Electrophysiological and Pharmacological Analyses of Nav1.9 Voltage-Gated Sodium Channel by Establishing a Heterologous Expression System

Na(v)1. 9 voltage-gated sodium channel is preferentially expressed in peripheral nociceptive neurons. Recent progresses have proved its role in pain sensation, but our understanding of Na(v)1.9, in general, has lagged behind because of limitations in heterologous expression in mammal cells. In this work, functional expression of human Na(v)1.9 (hNa(v)1.9) was achieved by fusing GFP to the C-terminal of hNa(v)1.9 in ND7/23 cells, which has been proved to be a reliable method to the electrophysiological and pharmacological studies of hNa(v)1.9. By using the hNa(v)1.9 expression system, we investigated the electrophysiological properties of four mutations of hNa(v)1.9 (K419N, A582T, A842P, and F1689L), whose electrophysiological functions have not been determined yet. The four mutations significantly caused positive shift of the steady-state fast inactivation and therefore increased hNa(v)1.9 activity, consistent with the phenotype of painful peripheral neuropathy.
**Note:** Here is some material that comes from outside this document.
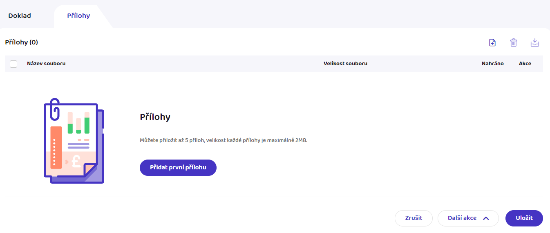This screenshot has width=550, height=233.
Task: Click the Přílohy (0) section title
Action: pyautogui.click(x=21, y=42)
Meanwhile, the effects of inflammatory mediators on hNa(v)1.9 were also investigated. Impressively, histamine was found for the first time to enhance hNa(v)1.9 activity, indicating its vital role in hNa(v)1.9 modulating inflammatory pain. Taken together, our research provided a useful platform for hNa(v)1.9 studies and new insight into mechanism of hNa(v)1.9 linking to pain.